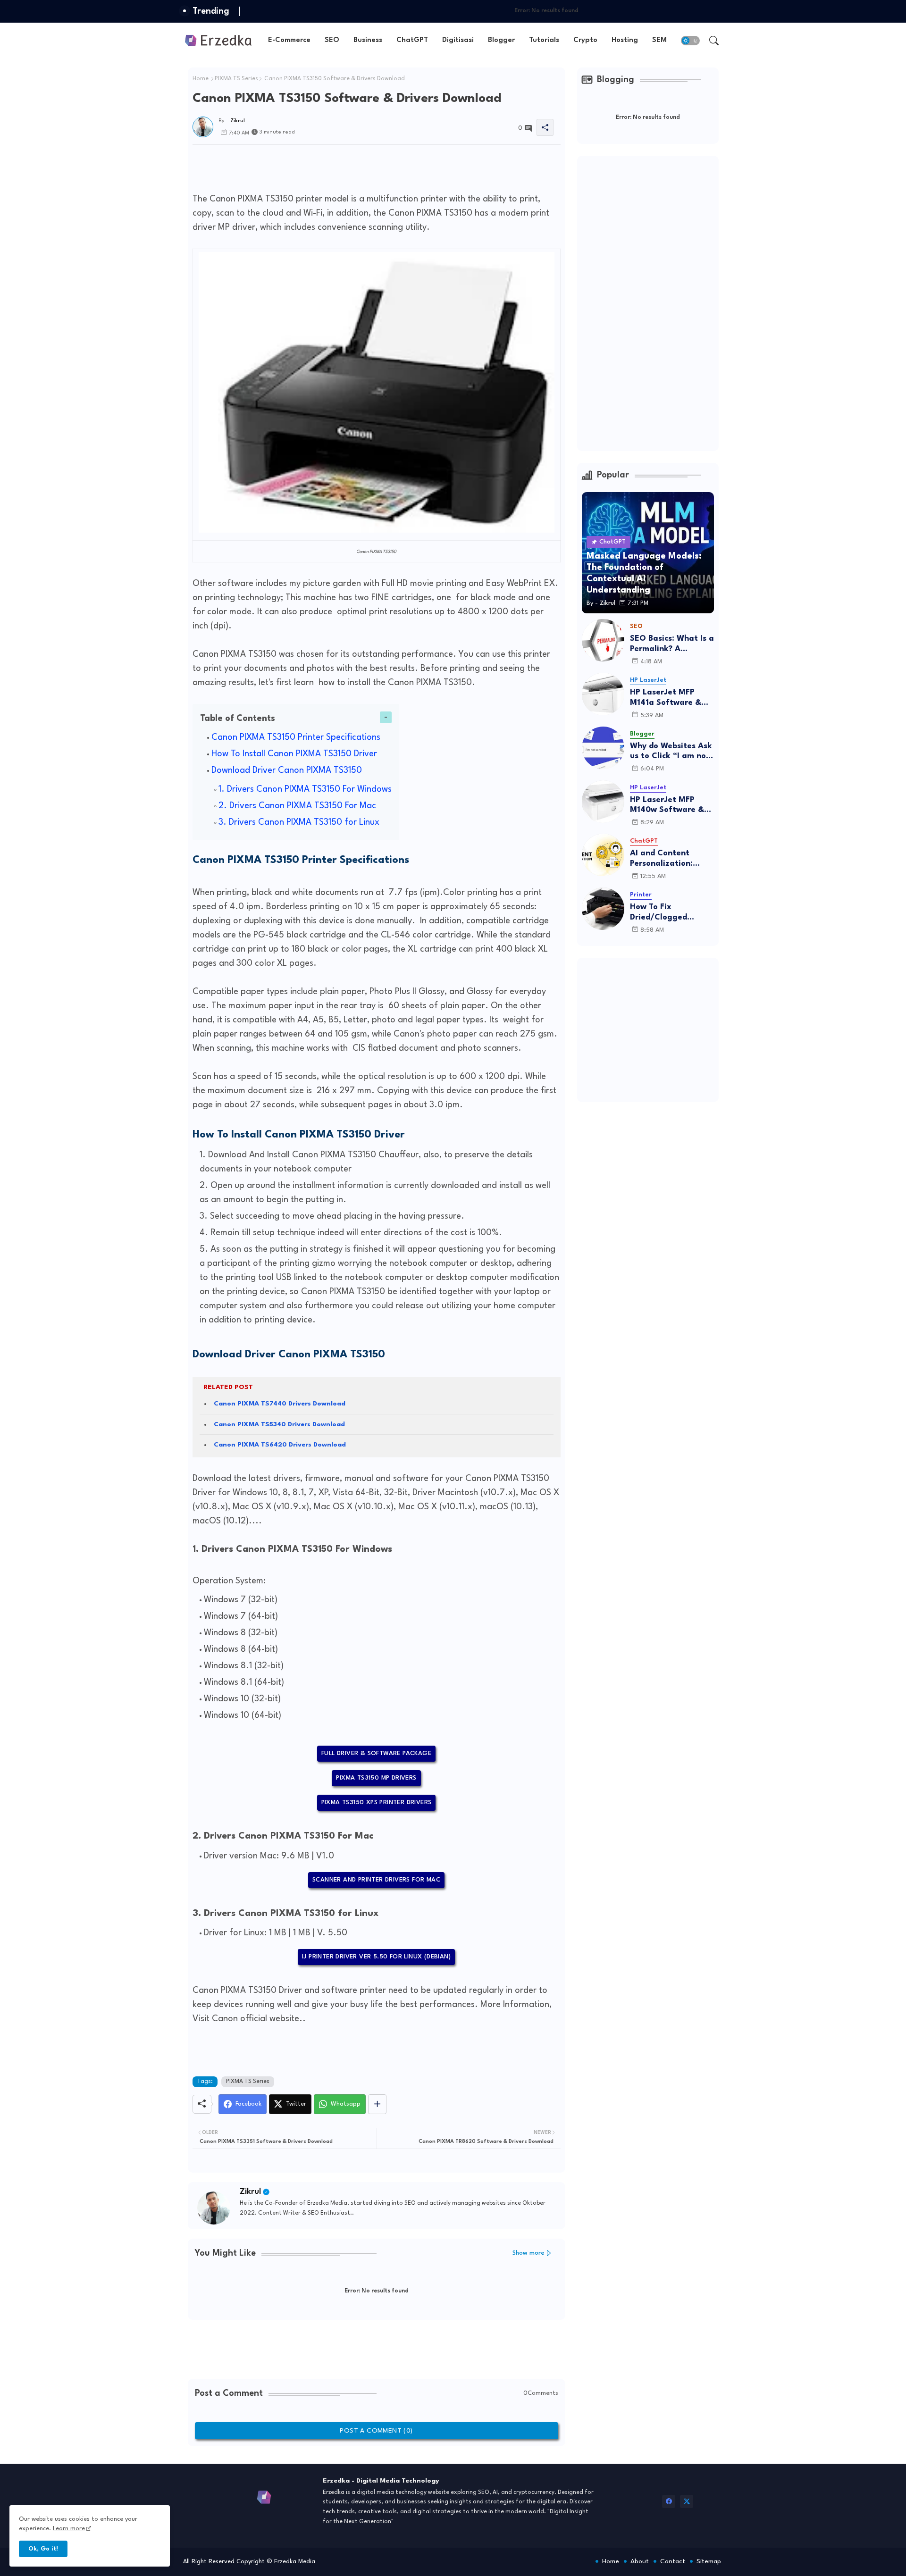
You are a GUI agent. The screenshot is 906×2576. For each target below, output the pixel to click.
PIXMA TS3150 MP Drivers (376, 1778)
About (639, 2561)
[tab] (289, 40)
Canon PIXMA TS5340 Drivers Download (279, 1424)
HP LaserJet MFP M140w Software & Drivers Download (667, 805)
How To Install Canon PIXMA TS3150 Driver (294, 754)
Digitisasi (458, 40)
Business (367, 40)
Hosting (625, 40)
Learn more (69, 2529)
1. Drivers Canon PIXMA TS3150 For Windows (305, 789)
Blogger (501, 40)
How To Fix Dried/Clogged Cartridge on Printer (669, 912)
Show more (528, 2253)
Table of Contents (237, 718)
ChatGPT (412, 40)
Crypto (585, 40)
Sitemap (708, 2561)
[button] (690, 40)
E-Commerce (289, 40)
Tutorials (544, 40)
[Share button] (377, 2104)
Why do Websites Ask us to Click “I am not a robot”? (671, 751)
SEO (332, 40)
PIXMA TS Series (236, 79)
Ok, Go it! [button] (43, 2549)
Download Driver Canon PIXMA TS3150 (286, 770)
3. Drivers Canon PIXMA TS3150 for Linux (298, 822)
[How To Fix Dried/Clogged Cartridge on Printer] (603, 908)
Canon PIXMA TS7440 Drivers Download (279, 1403)
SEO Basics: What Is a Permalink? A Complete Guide (672, 644)
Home (201, 79)
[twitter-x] (686, 2501)
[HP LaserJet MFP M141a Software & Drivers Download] (603, 694)
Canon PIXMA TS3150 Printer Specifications (297, 737)
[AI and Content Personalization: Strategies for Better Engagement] (603, 855)
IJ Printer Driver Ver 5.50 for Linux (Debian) (376, 1957)
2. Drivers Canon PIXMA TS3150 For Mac (297, 806)
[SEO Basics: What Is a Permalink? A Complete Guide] (603, 640)
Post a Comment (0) (376, 2430)
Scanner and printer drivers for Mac (376, 1880)
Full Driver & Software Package (376, 1753)
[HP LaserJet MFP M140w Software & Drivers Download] (603, 801)
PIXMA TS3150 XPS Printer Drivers (376, 1802)
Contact (672, 2561)
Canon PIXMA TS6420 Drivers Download (280, 1444)
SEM (659, 40)
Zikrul (250, 2192)
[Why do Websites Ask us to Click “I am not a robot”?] (603, 748)
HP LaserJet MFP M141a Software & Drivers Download (665, 698)
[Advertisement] (364, 166)
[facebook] (668, 2501)
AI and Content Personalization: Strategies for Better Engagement (671, 859)
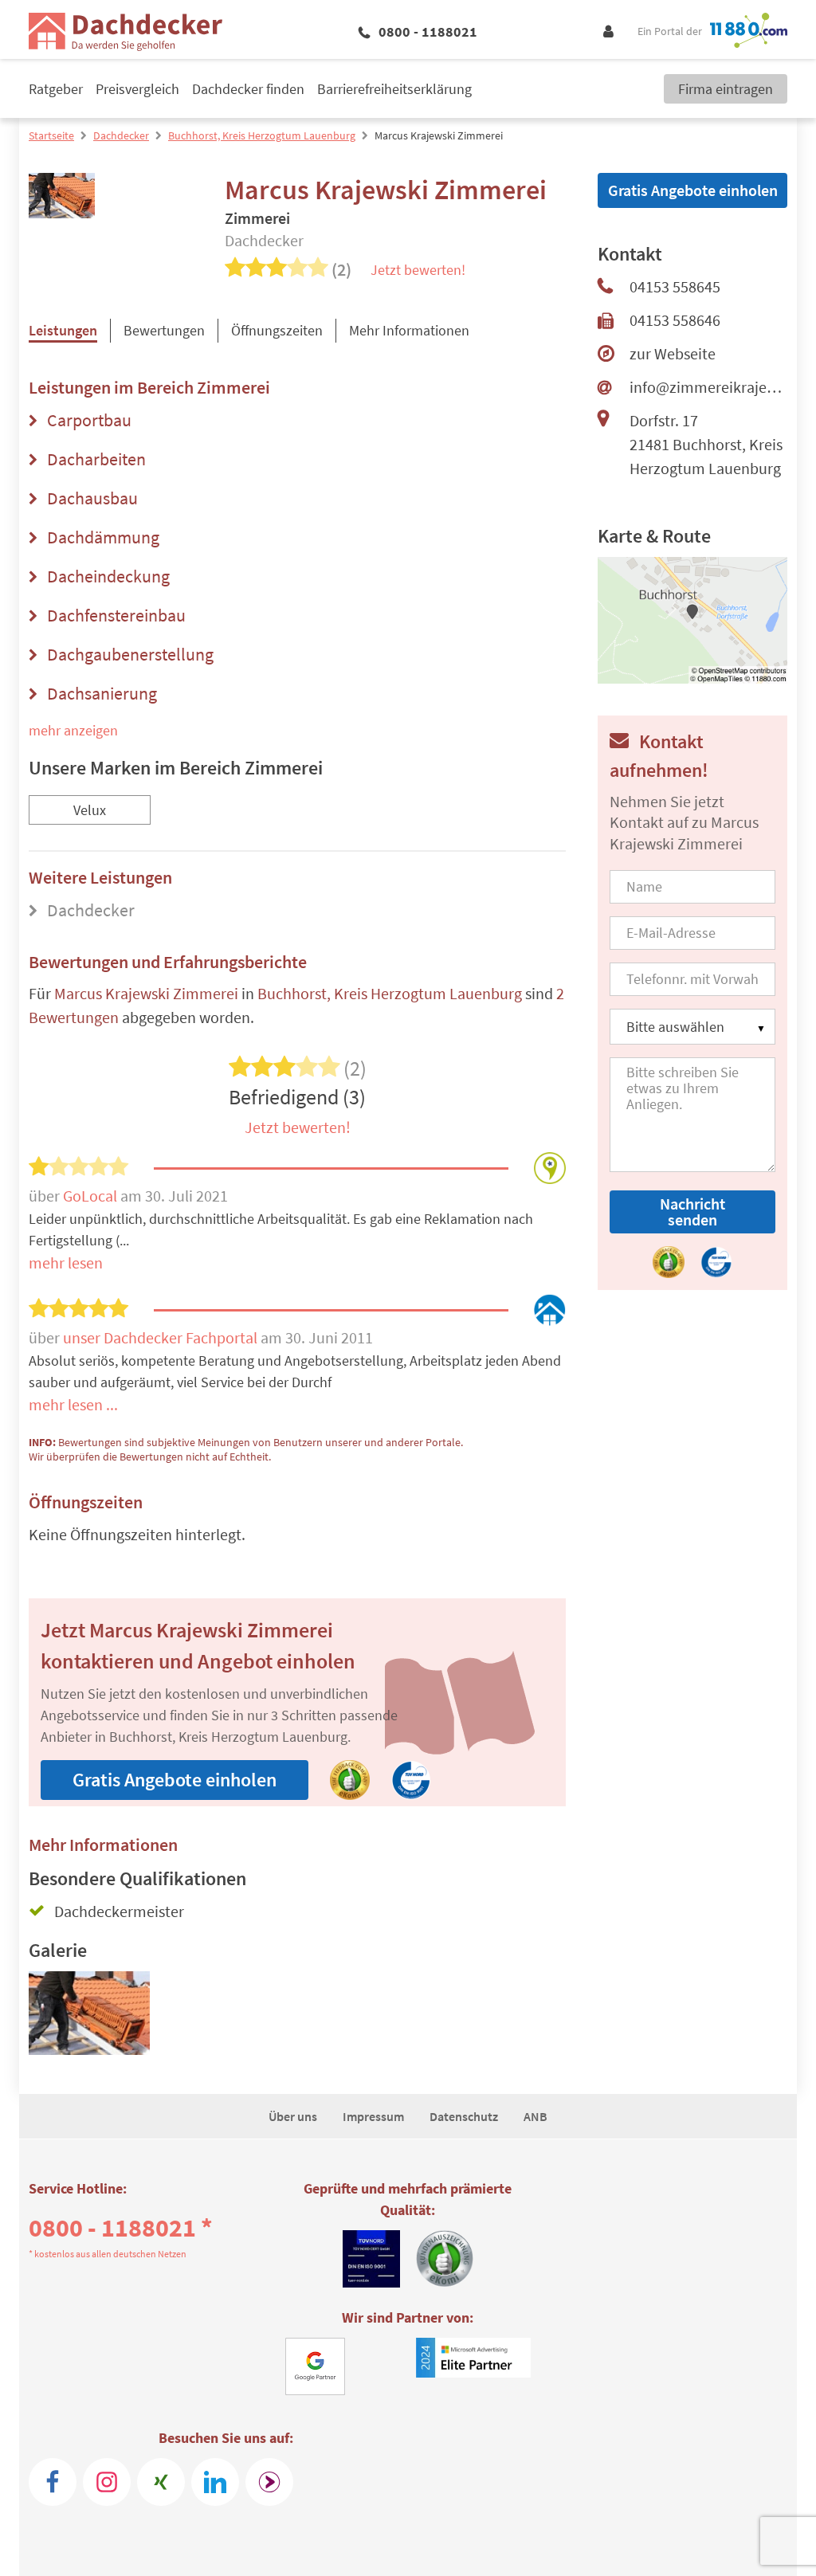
____________________
(TASK DETAILS): Where a line above includes "Clogged", copy that line.

(FINAL ANSWER):
How To Fix Dried/Clogged Cartridge on Printer (669, 912)
[How To Fix Dried/Clogged Cartridge on Printer] (603, 908)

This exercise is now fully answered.